On examination one remarkable feature is revealed. The book contains 650 hymns. Of this entire number, two men alone are responsible for 353, Helgi Hálfdánarson for 211, and Bishop Valdimar Briem for 142. Each of these two writers makes his characteristic contribution. The work of the former consisted in making available for the Icelandic Church, flowers culled from the wider field of Lutheran Hymnology. Helgi Hálfdánarson excelled as a translator. Not only did he translate hymns, untranslated into Icelandic before, but he retranslated hymns, faulty versions of which had appeared in the previous Icelandic Hymn Books. The present book owes an immense debt to this work of his.

The characteristic contribution, on the other hand, of Bishop Valdimar Briem lies in his original hymns. Of these the book contains 106, and they may be said to form its most outstanding feature. It was through these hymns mainly that the new book achieved its immediate popularity. The editor of Sameiningin wrote: "Icelandic sacred poetry has been raised to new honour. For that our people have chiefly Valdimar Briem to thank." 14 Valdimar Briem takes his place beside Hallgrim Petursson.

This pastor-poet's outward life has been uneventful. Born at Grund, near the Eyjafjörthur, in 1848, he was sent at the age of ten (being one of a large family) to live with an uncle. In 1863 he entered the Latin School at Reykjavik, and in 1870 was transferred to the Theological College. He was ordained priest in 1873. Subsequently he was appointed to Stórinúpur, a little country charge about fifteen miles to the north-west of the famous volcano of Hekla, and there he still lives and writes, although raised recently to the episcopal rank. His output has been immense. He has published two volumes of "Bible Songs" (a collection of metrical pictures of biblical events), a volume of translations from the Psalms, a metrical paraphrase of the Book of Job, as well as hymns and many occasional poems. It is however in his hymns that he makes his chief appeal. As the Icelandic Hymn Book is scanned, it is they which first catch the eye and invite translation.

And wherein lies their power? Not least in the wonderful music which the poet makes, playing on the instrument of his exquisitely musical language. His verses also live with the charm of nature, the grim charm of Icelandic nature. The long dark winter days, the biting frost, the barren surf-beaten coast, the blocking snow-drifts 15 and the rushing torrents, have all left their impress on his hymns, as well as the fair Icelandic flowers, the summer sunlight, and the snow-capped mountain peaks.

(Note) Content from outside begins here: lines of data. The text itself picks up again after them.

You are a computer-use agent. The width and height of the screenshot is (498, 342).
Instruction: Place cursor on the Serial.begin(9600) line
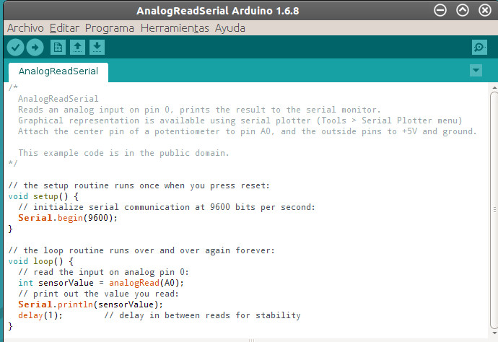pos(67,218)
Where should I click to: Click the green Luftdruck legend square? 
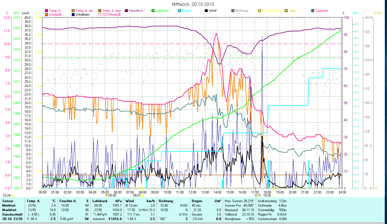pyautogui.click(x=153, y=11)
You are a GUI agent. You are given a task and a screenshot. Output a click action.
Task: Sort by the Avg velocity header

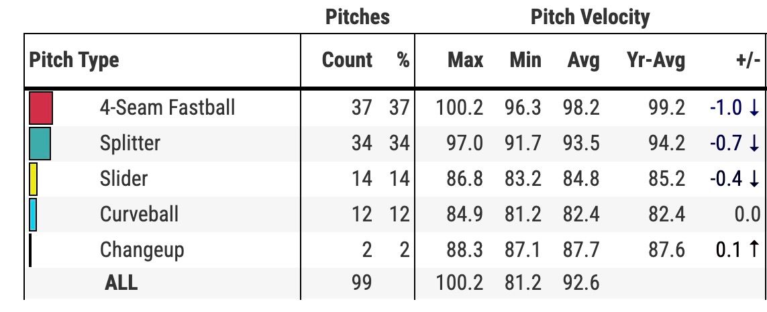point(583,60)
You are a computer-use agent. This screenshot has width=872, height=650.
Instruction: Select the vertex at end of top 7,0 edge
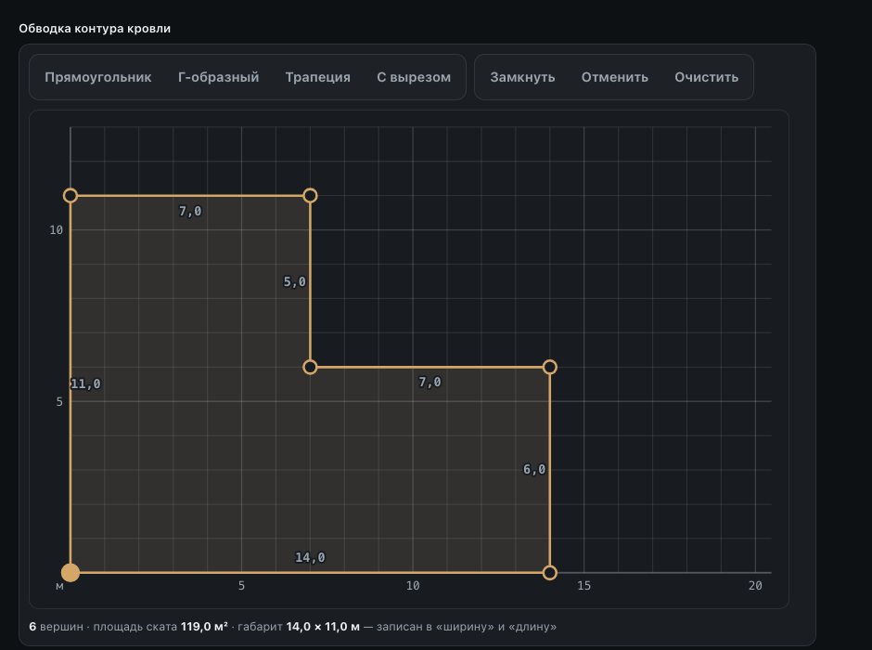pos(311,195)
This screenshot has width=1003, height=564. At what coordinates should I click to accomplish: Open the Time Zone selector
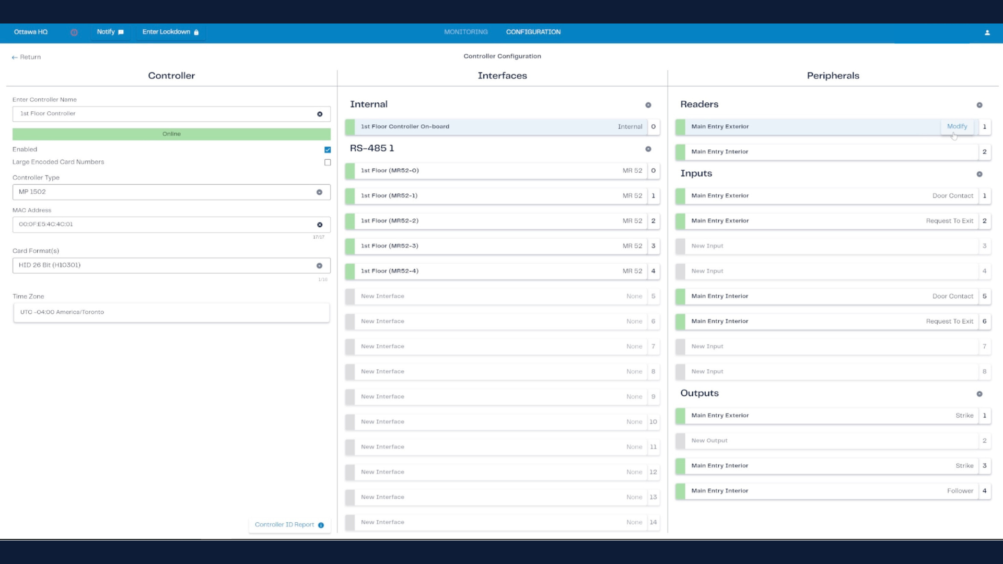[171, 312]
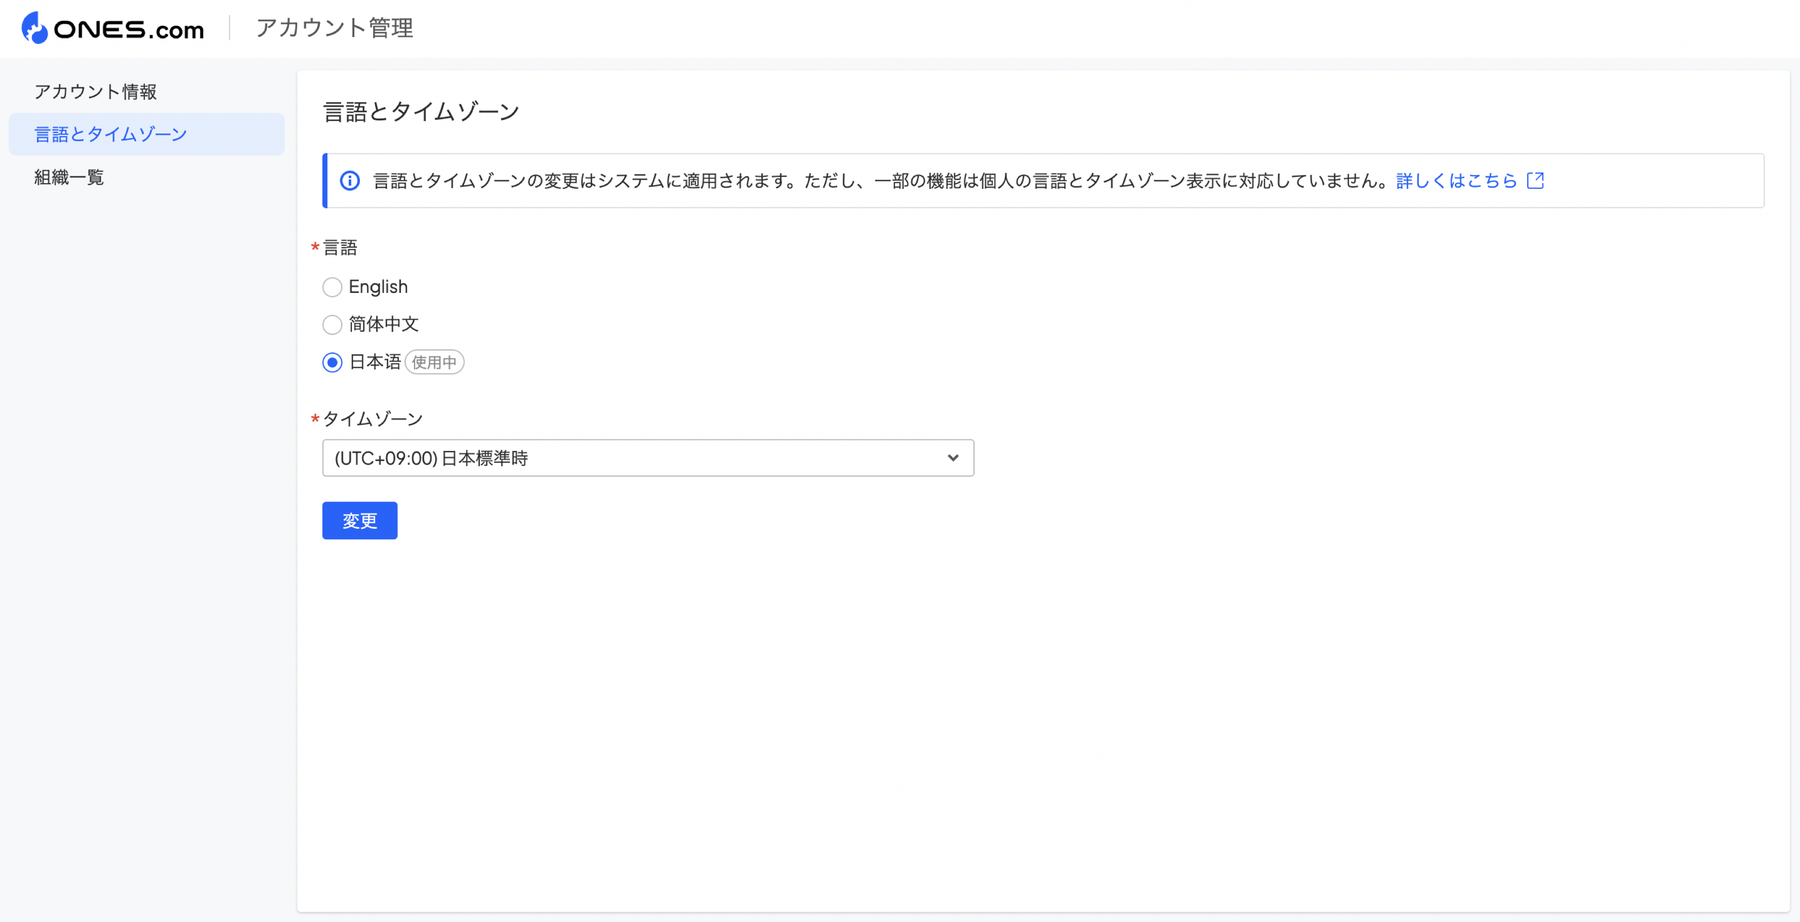
Task: Click the blue info circle icon
Action: (349, 181)
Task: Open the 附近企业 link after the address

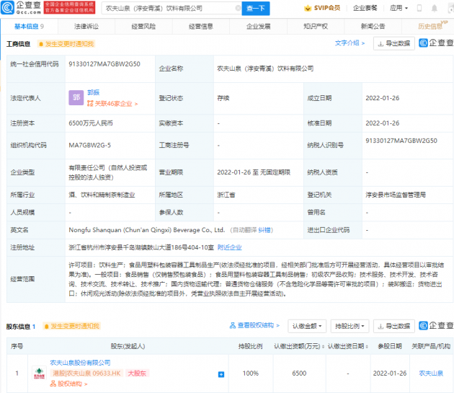Action: click(249, 247)
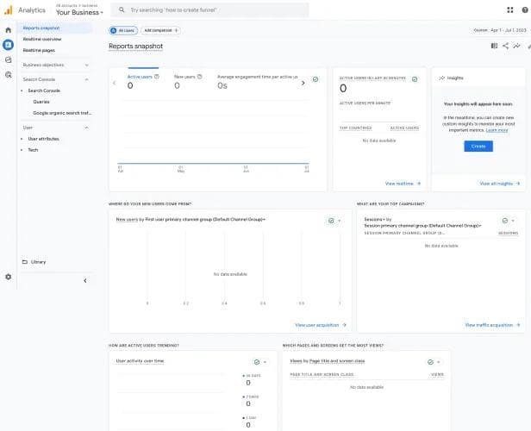Screen dimensions: 531x431
Task: Toggle the check status on Active users card
Action: (x=315, y=79)
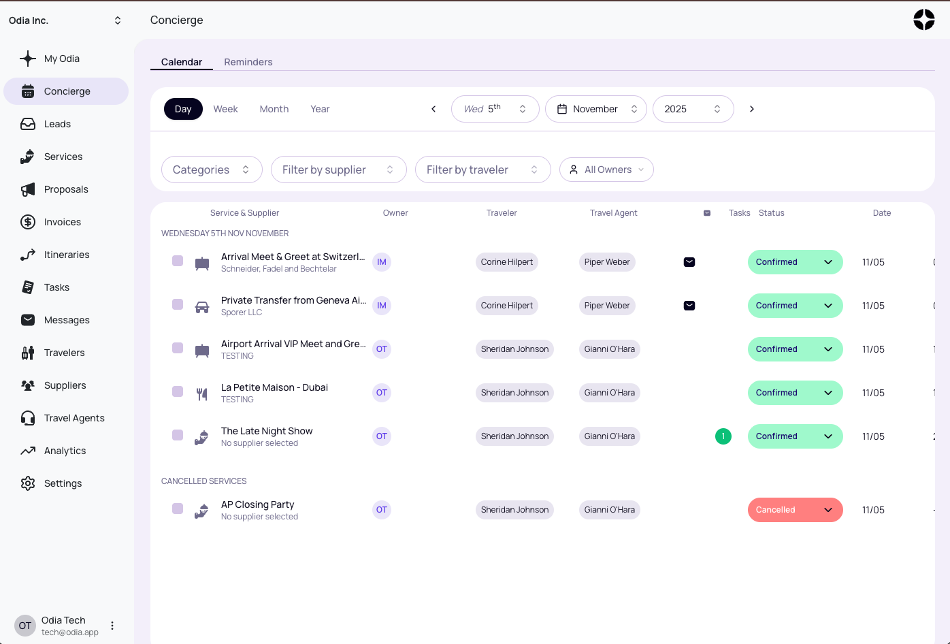Open Analytics trend icon in sidebar
950x644 pixels.
point(28,451)
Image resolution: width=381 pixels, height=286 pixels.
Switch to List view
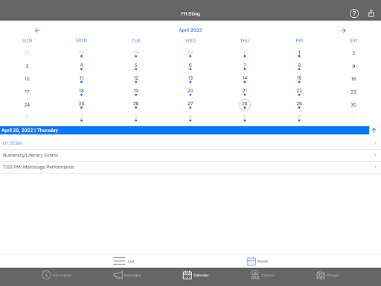[x=124, y=261]
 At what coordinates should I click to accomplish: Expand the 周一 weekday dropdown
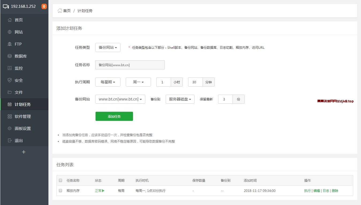coord(138,82)
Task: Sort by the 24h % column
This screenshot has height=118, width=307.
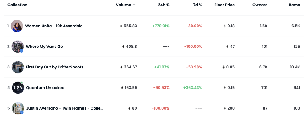Action: coord(164,5)
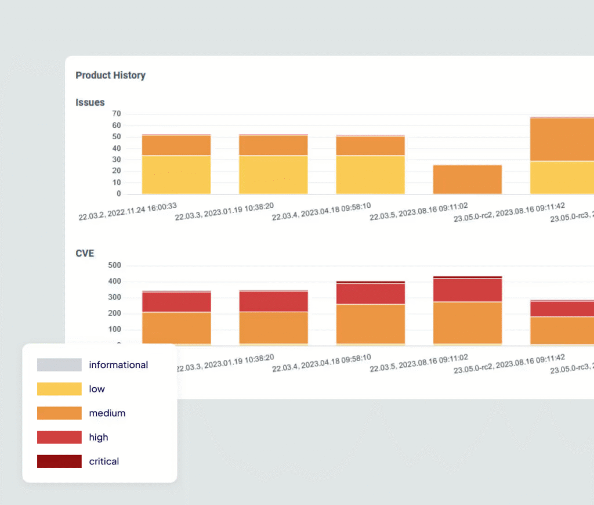Select medium segment of 22.03.3 Issues bar
Image resolution: width=594 pixels, height=505 pixels.
point(273,145)
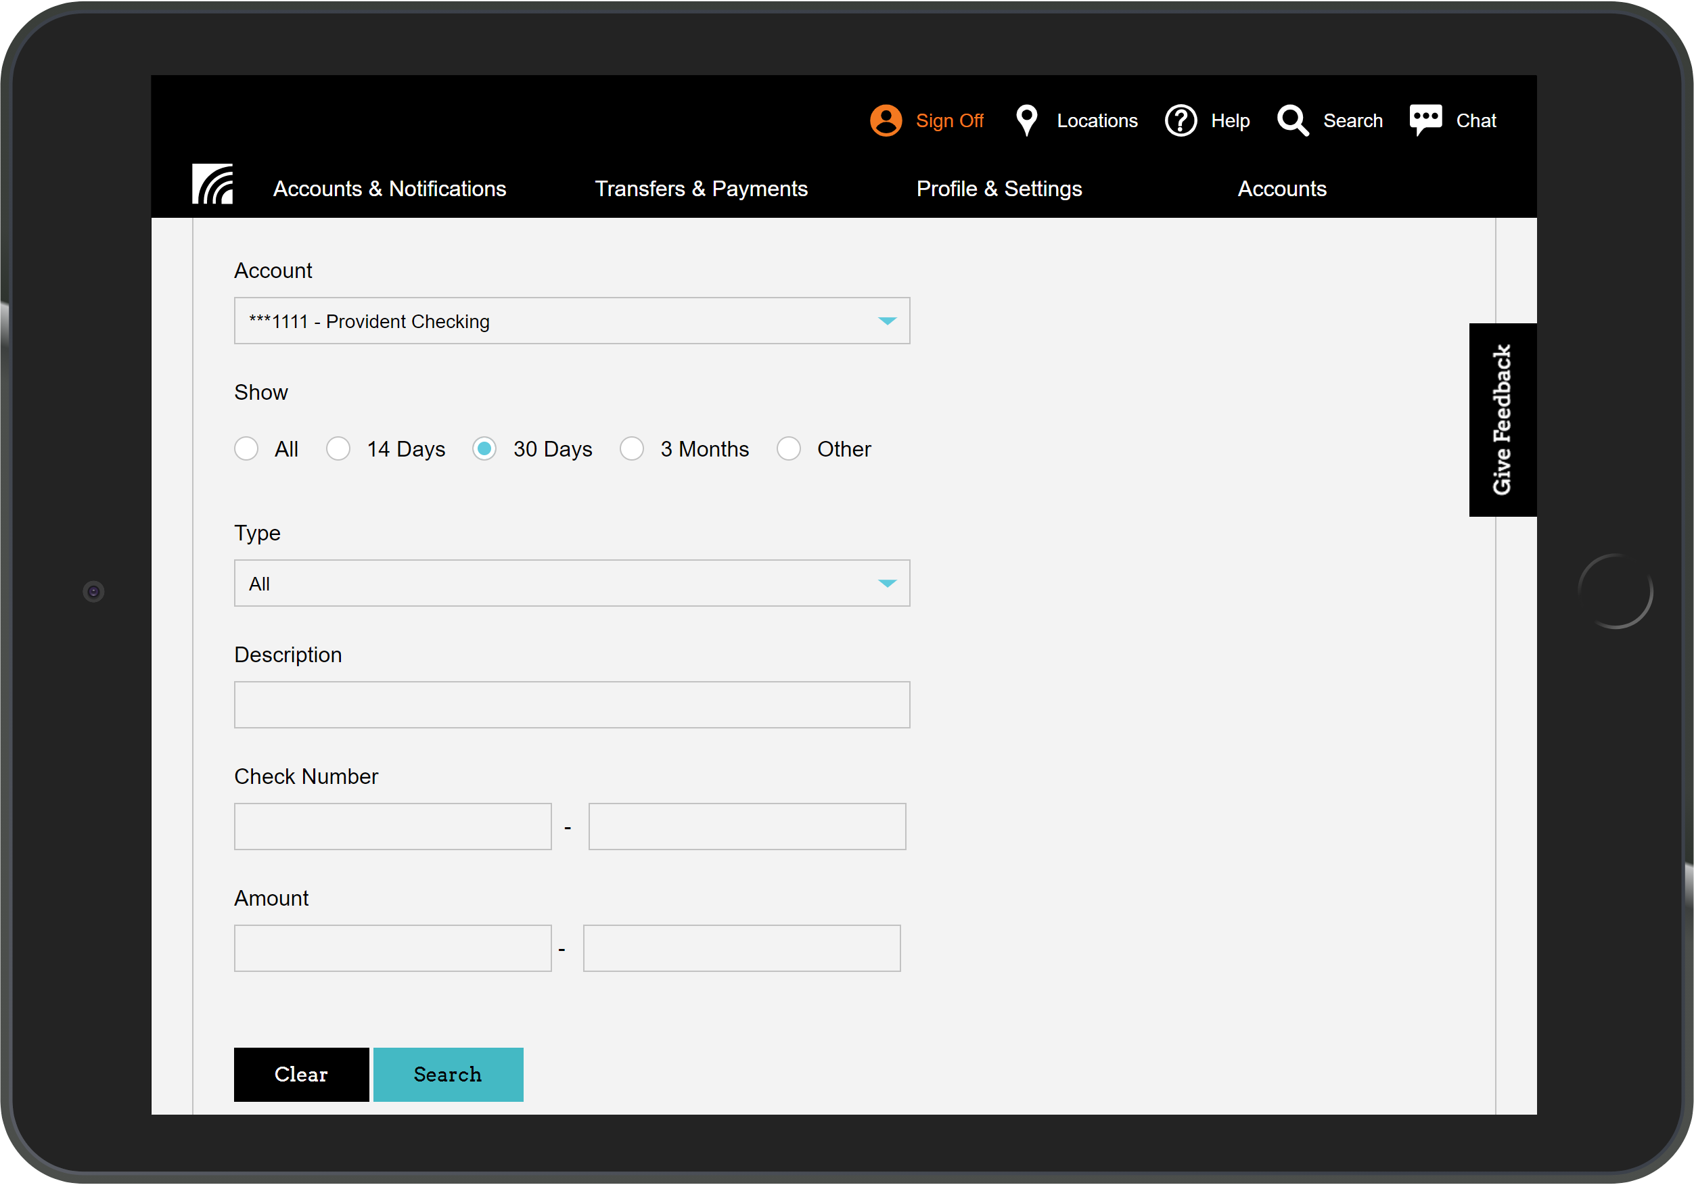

In this connection it is interesting to notice how often a kind of Christian melancholy sounds in these poems. Death and sorrow are mentioned more frequently than life and service, though always the heavenly hope shines through to lighten the darkness.

Our author's special strength however lies in his original treatment of the parables and miracles of Our Lord. In this he excels. Is he writing on the parable of the Labourers in the Vineyard? He is not content to think of different men being called at different hours, but his voice rings out, "Remember that God calls you in baptism, in youth, in manhood, and in old age." Is he treating of the scene on the Mount of Transfiguration? He allegorizes it into a picture of the present prayer-life of the soul. Does he sing of the miracle at Cana? His hymn is an invitation to the Divine Guest to come into our hearts, there to transform sin into holiness. So noticeable is this feature of Bishop Briem's writing, that in the section of the Icelandic Hymn Book in which are grouped hymns on Christ's "Life and Teaching," those bearing the signature "V. B." vastly preponderate over those of any other Icelandic author.

Perhaps we might fitly describe his chief work 16 by saying that as Hallgrim Petursson was the singer of Our Lord's Death and Passion, so Valdimar Briem has sung of His Life.